MAEBASHI, Japan (Reuters) - Bank of Japan board member Makoto Sakurai said on Thursday excessive monetary easing could destabilize the economy and suggested the central bank could whittle down its massive stimulus programme if growth continues to strengthen.
Sakurai, a former academic who is seen as representing the BOJ’s mainstream views, also said the central bank must be mindful of the risk that prolonged easing may hurt financial institutions’ profits and disrupt Japan’s banking system.
“If the current easy policy continues, the effect on banks will be cumulative. We could see more signs of the side-effects of our policy,” Sakurai told a news conference after meeting business leaders in Maebashi, eastern Japan.
But he stressed that it was premature to exit ultra-loose policy now, as inflation remains distant from the BOJ’s 2 percent target and labor shortages have yet to boost wages.
“If inflation picks up, the effect of our stimulus policy will increase. That would be the timing where the BOJ would need to think about various steps,” Sakurai said.

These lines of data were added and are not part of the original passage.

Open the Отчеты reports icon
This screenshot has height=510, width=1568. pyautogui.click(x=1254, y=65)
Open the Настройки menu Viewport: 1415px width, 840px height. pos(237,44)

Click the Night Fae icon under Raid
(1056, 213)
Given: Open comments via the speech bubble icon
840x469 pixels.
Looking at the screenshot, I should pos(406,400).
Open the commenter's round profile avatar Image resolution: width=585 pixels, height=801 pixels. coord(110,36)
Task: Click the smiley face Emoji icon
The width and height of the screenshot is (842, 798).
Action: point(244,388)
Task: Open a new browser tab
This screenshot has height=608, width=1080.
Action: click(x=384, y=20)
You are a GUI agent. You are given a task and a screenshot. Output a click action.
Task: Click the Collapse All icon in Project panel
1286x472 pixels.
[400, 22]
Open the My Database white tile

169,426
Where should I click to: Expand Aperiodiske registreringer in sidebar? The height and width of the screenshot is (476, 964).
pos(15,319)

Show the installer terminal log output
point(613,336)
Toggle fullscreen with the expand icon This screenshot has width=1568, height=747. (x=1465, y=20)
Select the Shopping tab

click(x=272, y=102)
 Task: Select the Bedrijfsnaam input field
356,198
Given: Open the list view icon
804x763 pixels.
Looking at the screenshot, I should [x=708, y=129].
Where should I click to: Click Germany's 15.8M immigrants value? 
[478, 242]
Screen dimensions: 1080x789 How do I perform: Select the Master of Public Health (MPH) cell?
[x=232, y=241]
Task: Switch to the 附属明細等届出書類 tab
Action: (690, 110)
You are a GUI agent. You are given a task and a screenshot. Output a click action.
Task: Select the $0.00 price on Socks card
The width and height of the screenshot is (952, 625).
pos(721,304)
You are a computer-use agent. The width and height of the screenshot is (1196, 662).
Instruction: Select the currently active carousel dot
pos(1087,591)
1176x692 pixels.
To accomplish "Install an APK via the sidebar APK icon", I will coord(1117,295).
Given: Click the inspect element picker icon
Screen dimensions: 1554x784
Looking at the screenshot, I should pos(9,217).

“It’s not something we need to think about now,” he said, when asked whether the BOJ should raise its yield target.
The remarks underscore a growing concern among central bankers about the rising cost of the BOJ’s stimulus programme, which has made them more open to debating a future exit from crisis-mode policies.
Sakurai said the BOJ’s yield curve control (YCC), which caps long-term borrowing costs at zero, will have a stronger effect in boosting demand as inflation expectations grow.
That means maintaining ultra-loose policy for too long could create excessive demand, he added.
“We need to pay utmost caution so that changes in the external environment don’t disrupt the balance between supply and demand,” Sakurai said in a speech to the business leaders.
“The BOJ must examine how best to guide monetary policy as needed without any preset idea, taking this point into account.”
He told the news conference that all options were on the table when the BOJ were to dial back stimulus, including rate hikes and a slowdown in its asset purchases.
“If the negative effect of monetary easing becomes clear, we need to change policy,” Sakurai said. “I don’t think we’re in a stage where the demerits are so clear and warrant a policy shift.”
Under YCC, the BOJ guides short-term rates at minus 0.1 percent and the 10-year bond yield around zero percent.
BOJ Governor Haruhiko Kuroda has stressed the central bank was in no rush to reduce its stimulus with inflation still distant from its 2 percent target.
But he has also signaled the chance of raising the yield target before inflation hits 2 percent, given the rising cost and diminishing returns of prolonged easing.
A summary of the debate at the BOJ’s April rate review showed some board members voicing concern over the cost of easing.
One member said the BOJ must find ways to gain public understanding that the bank is ready to dial back monetary support if the economy continues to improve, a sign it is working to prepare markets for a future exit.